▸ **Work to be completed**:
There is a line below that contains "Cookies (87, 2389)". Please reproduce it and all following lines exactly, through the final one.

------------

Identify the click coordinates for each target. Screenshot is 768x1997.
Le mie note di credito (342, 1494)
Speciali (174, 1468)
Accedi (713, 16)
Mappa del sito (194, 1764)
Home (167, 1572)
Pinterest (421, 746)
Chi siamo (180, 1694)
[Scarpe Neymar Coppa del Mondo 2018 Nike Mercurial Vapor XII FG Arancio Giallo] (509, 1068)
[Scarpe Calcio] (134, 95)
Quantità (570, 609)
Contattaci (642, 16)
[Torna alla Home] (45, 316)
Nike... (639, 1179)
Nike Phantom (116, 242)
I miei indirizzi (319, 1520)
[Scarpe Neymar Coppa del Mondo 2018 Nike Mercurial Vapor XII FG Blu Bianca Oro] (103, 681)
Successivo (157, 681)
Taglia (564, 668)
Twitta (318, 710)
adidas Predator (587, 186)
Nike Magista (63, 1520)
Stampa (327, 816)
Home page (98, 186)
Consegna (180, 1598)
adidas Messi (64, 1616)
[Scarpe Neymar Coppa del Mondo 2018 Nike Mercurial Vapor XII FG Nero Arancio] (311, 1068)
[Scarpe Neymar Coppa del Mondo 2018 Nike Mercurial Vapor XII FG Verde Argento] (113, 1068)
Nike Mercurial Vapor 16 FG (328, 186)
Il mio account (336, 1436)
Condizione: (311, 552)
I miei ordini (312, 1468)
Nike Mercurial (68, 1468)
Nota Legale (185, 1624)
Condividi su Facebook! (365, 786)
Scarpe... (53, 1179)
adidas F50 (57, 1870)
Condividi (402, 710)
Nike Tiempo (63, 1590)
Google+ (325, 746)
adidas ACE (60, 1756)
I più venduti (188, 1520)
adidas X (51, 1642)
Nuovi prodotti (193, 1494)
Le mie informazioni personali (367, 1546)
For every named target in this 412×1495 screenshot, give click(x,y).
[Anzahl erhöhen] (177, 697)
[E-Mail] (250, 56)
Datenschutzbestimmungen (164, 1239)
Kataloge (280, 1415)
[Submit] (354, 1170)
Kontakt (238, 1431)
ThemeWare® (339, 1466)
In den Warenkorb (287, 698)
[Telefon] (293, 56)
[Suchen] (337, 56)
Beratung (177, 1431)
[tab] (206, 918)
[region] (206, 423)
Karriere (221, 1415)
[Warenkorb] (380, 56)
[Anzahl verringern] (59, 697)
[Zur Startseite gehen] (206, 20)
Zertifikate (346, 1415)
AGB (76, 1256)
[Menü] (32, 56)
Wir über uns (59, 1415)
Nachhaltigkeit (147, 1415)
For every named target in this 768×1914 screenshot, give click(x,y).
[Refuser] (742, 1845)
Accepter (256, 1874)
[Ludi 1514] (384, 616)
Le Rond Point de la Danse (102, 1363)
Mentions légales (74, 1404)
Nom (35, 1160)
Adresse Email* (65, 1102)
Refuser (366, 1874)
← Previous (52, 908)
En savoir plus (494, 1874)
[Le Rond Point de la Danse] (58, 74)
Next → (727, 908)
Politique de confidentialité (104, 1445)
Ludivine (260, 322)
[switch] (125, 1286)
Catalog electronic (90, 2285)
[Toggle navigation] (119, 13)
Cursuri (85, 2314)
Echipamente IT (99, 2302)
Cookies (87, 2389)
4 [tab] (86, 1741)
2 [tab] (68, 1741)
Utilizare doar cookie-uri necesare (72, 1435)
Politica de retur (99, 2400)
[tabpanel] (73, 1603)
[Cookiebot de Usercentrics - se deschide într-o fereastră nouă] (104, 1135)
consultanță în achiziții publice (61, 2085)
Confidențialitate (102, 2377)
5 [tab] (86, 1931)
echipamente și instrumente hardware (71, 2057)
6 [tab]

------------

▸ **Final answer**:
Cookies (87, 2389)
4 [tab] (86, 1741)
2 [tab] (68, 1741)
Utilizare doar cookie-uri necesare (72, 1435)
Politica de retur (99, 2400)
[tabpanel] (73, 1603)
[Cookiebot de Usercentrics - se deschide într-o fereastră nouă] (104, 1135)
consultanță în achiziții publice (61, 2085)
Confidențialitate (102, 2377)
5 [tab] (86, 1931)
echipamente și instrumente hardware (71, 2057)
6 [tab]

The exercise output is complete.